┌────────

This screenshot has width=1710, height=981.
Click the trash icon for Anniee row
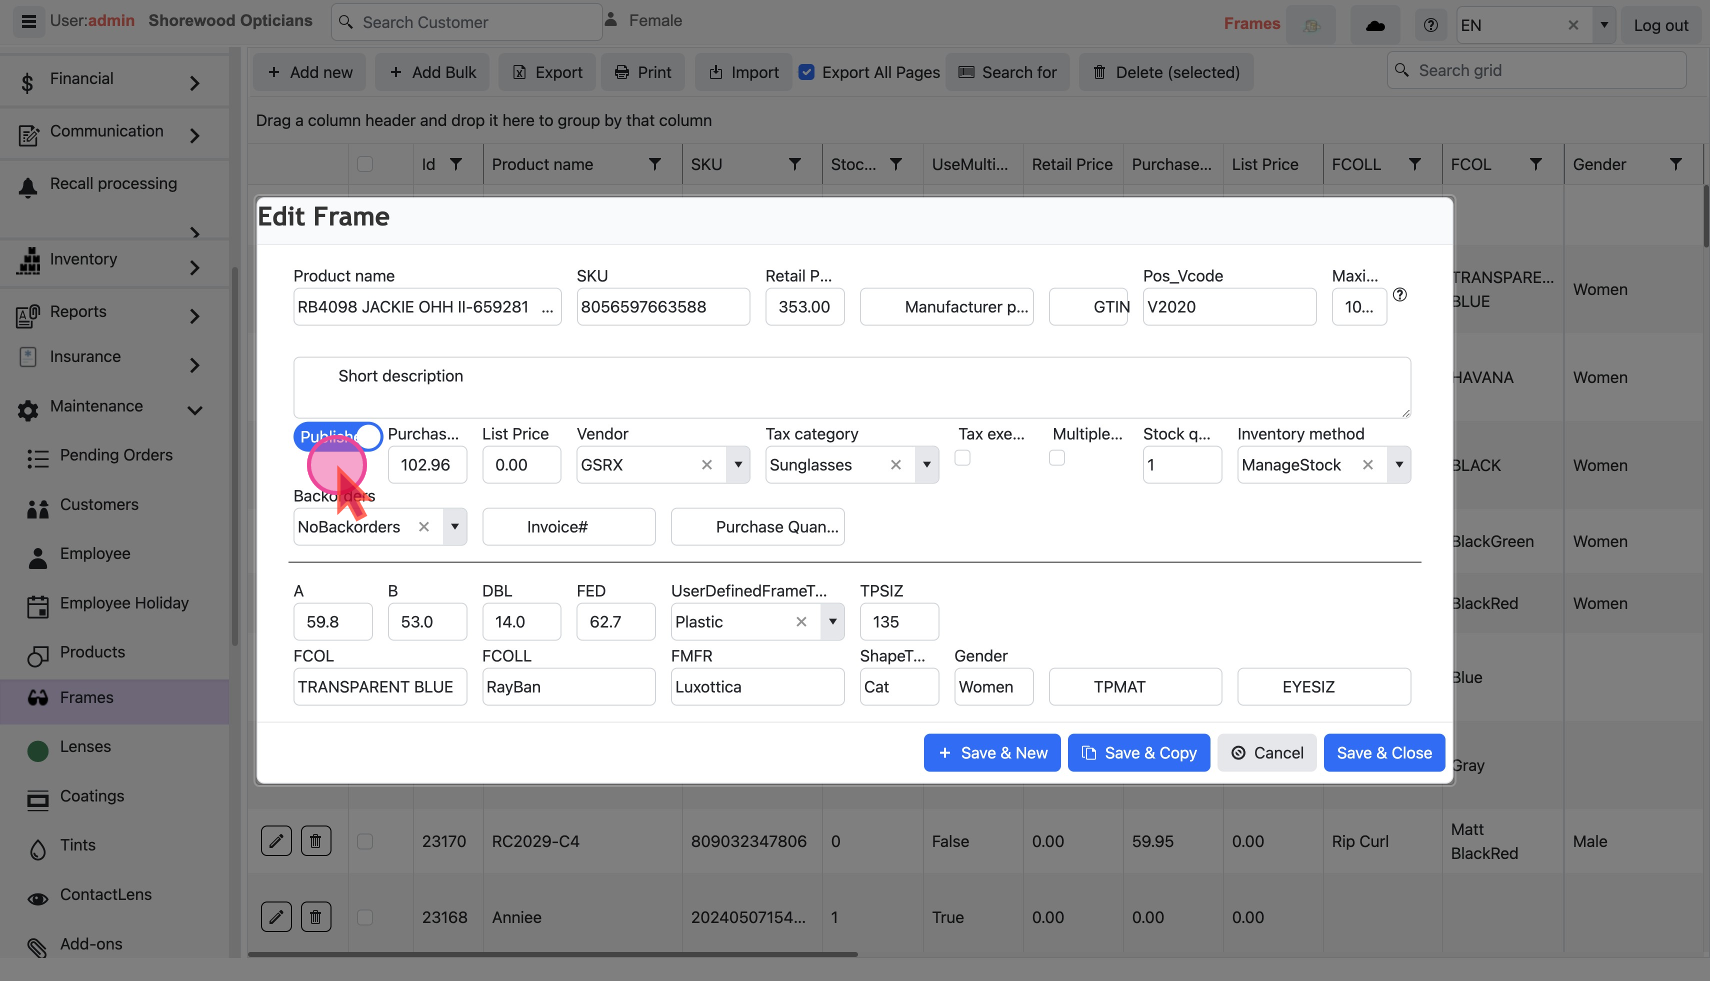[x=316, y=917]
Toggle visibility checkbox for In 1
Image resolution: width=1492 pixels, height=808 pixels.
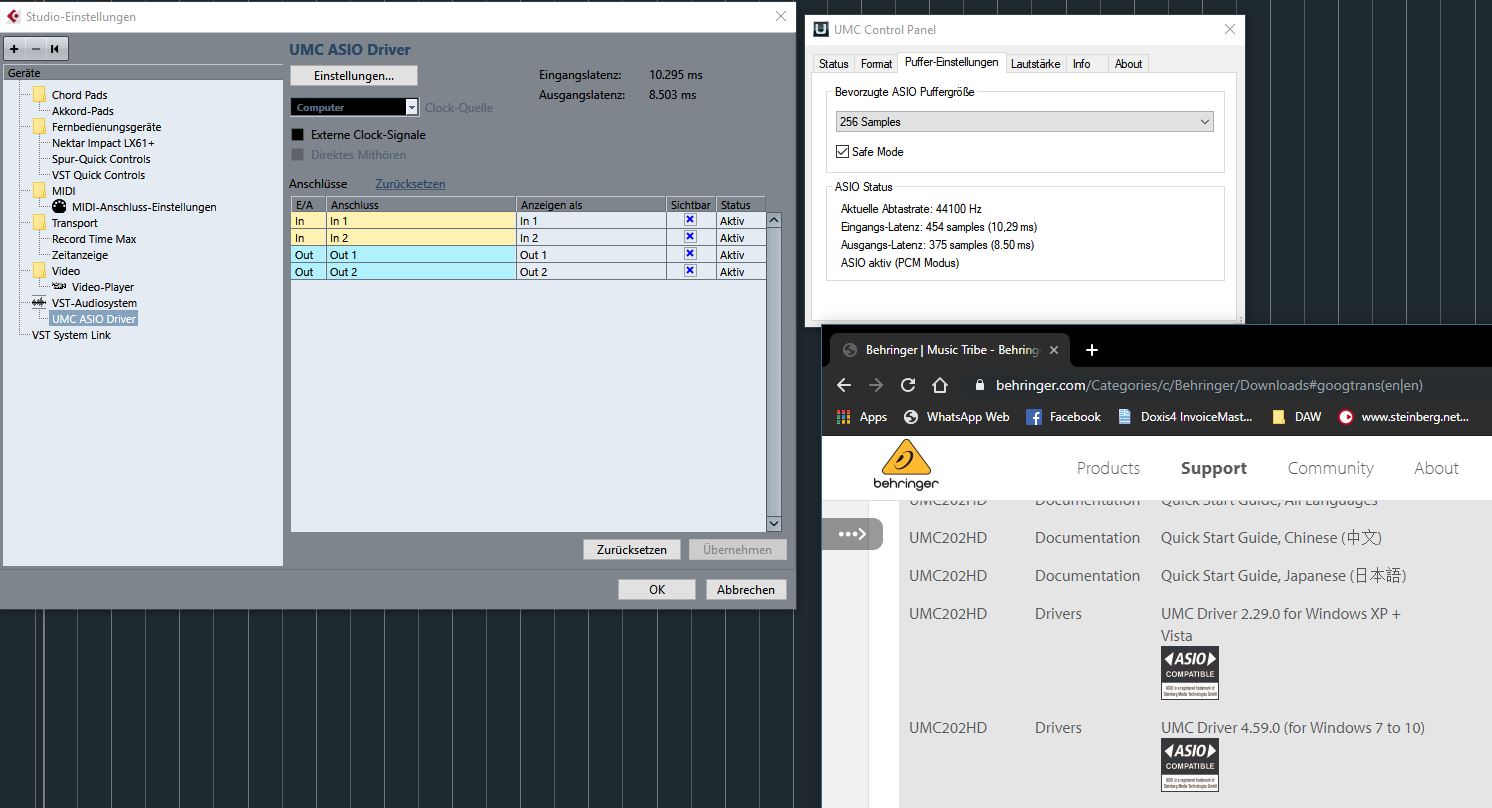690,220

└────────

=== Work to be completed ===
Set out nothing but the lines from the line with "Click the trash icon for Anniee row" through the end of the material, reproduced exactly, both ends included, pictures omitted.

=== Task output ===
Click the trash icon for Anniee row
[x=316, y=917]
Toggle visibility checkbox for In 1
Image resolution: width=1492 pixels, height=808 pixels.
690,220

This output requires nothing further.